The Foresthill Bridge, also referred to as the Auburn-Foresthill Bridge or the Auburn Bridge, is a road bridge crossing over the North Fork American River in Placer County and the Sierra Nevada foothills, in eastern California. It is the highest (deck height) bridge in California, and the fourth highest in the United States.

History[edit]

Originally constructed to accommodate the unbuilt Auburn Dam, the steel deck arch bridge stands 731 feet (223 m) above the riverbed. It was fabricated in 1971 by Kawasaki Heavy Industries in Japan, built by Willamette Western Contractors, and opened in 1973. The bridge spans the North Fork of the American River in Placer County between the city of Auburn and the town of Foresthill in the Sierra Nevada foothills.[1] Pedestrians can walk the length of the bridge in both directions. There is anti-Auburn Dam graffiti, showing protest of the planned dam, on the bridge's underside.

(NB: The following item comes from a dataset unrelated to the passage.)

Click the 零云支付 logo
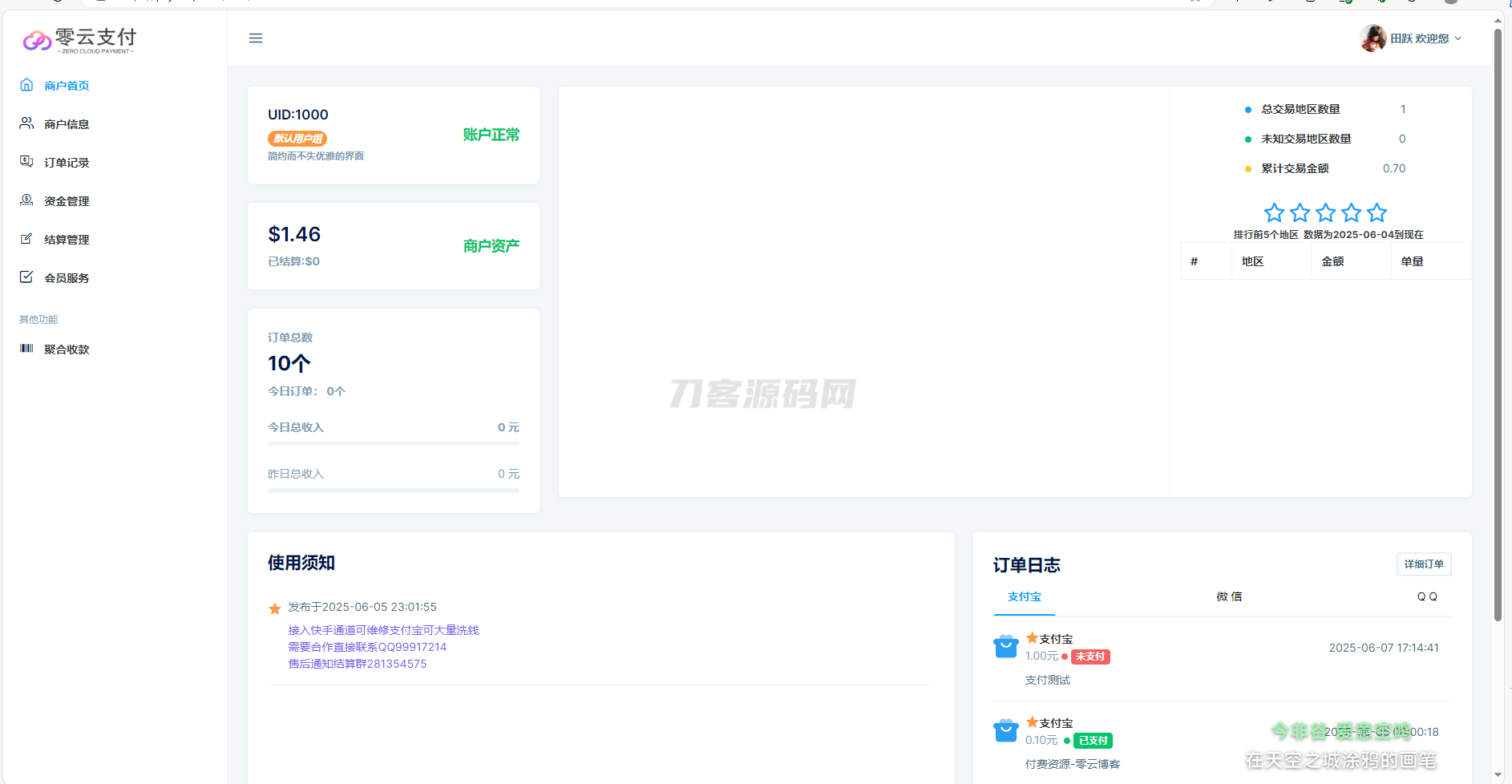 click(x=79, y=38)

A seismic retrofit project began in January 2011 and was completed in 2015, with an estimated cost of $74.4 million .[2][3] The original bridge cost less than $13 million.

In media[edit]

The bridge can be seen in the beginning of the action movie xXx [4] in which Vin Diesel's character Xander Cage is seen driving a stolen red Chevrolet Corvette off of it, then jumping from the car mid-flight and parachuting to his accomplices at the bottom of the American River Canyon.

It also appears in a montage sequence toward the end of the romantic comedy The Ugly Truth,[5] and has been utilized in multiple exercise equipment advertisements.